Mitesh J. Borad, MD, oncologist, Department of Medical Oncology, Mayo Clinic Comprehensive Cancer Center, discusses the unique mechanism of action of next-generation FGFR inhibitors like KIN-3248 and their potential effect on patient outcomes in cholangiocarcinoma and urothelial cancer.

The next-generation FGFR inhibitor KIN-3248 is of particular interest for intrahepatic cholangiocarcinoma and urothelial cancer, as FGFR alterations are common in these tumor types, Borad continues. The safety and preliminary efficacy of this agent is under investigation in the phase 1 KN-4802 trial (NCT05242822) of advanced solid tumors harboring FGFR2 and FGFR3 gene alterations. KN-4802 is a two-part study and consists of a dose-escalation followed by a planned dose-expansion cohort. The trial is open to enrollment and is expected to enroll approximately 120 patients.

Researchers hope that these early phase trials will provide a broader array of targeted treatments for patients with these tumor types and address several limitations associated with early FGFR inhibitors.

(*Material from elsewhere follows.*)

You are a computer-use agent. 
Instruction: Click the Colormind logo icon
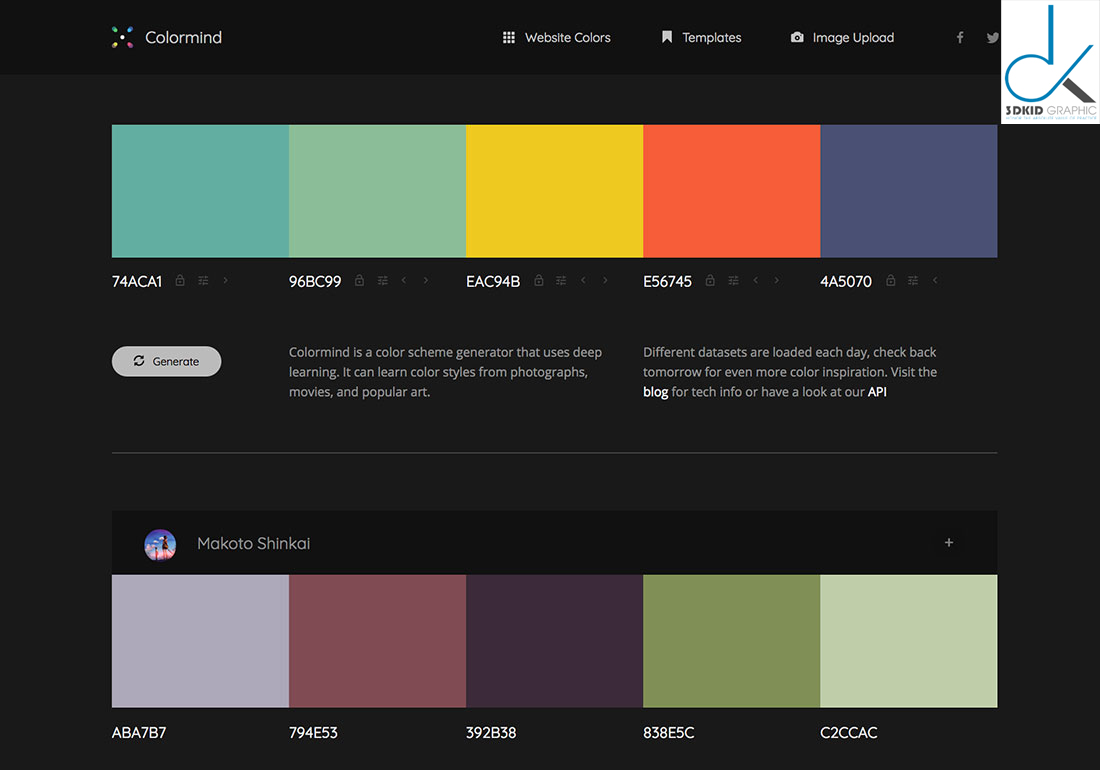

Acquired resistance to FGFR inhibitors often results from on-target polyclonal mutations, which prevents the agents from binding to the ATP active site and inhibiting the protein, Borad begins. Unlike early FGFR inhibitors, next-generation FGFR inhibitors are designed to bind at non-mutated sites in the ATP-binding pocket, thereby successfully inhibiting the protein, he explains.

Currently, around 30% of patients achieve responses for up to 6 or 7 months with available inhibitors. Future-generation inhibitors may increase the proportion and durability of these responses.

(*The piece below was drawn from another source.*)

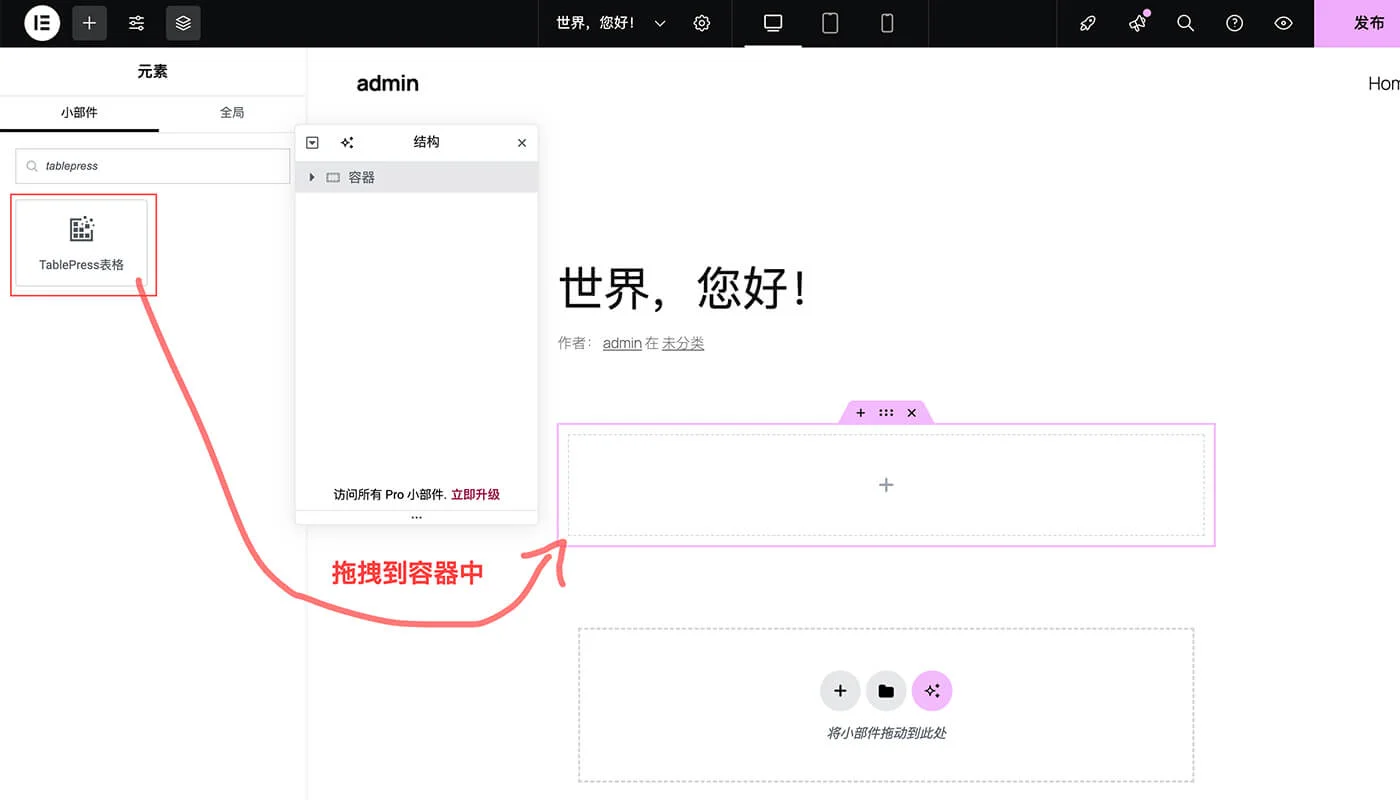The image size is (1400, 800).
Task: Switch to the 全局 tab
Action: pyautogui.click(x=232, y=112)
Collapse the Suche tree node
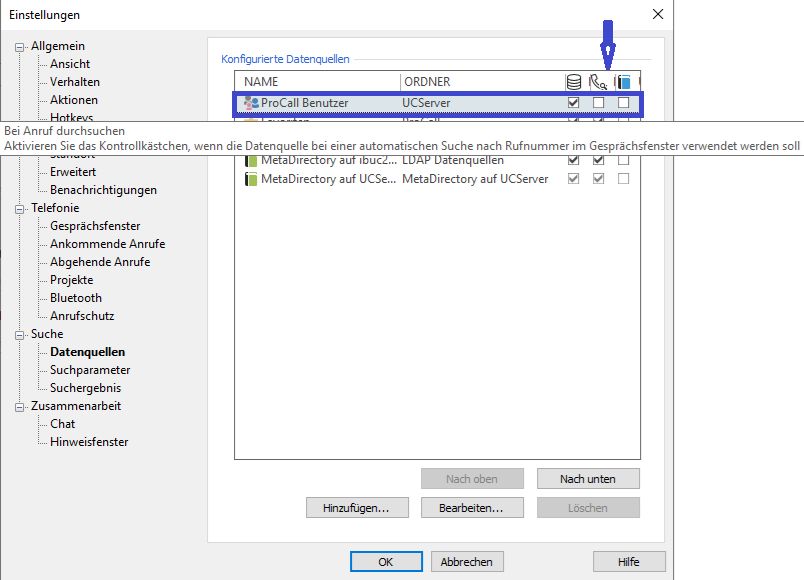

Moreover, current FGFR inhibitors are associated with increased toxicities, as these agents can bind to FGFR1, FGFR2, and FGFR3 receptors. Targeting FGFR alterations that are not related to the specific tumor mutation will not confer resistance and instead leads to off-target effects. Therefore, more selective agents are needed to reduce these toxicities in patients with specific alterations or fusions, Borad concludes.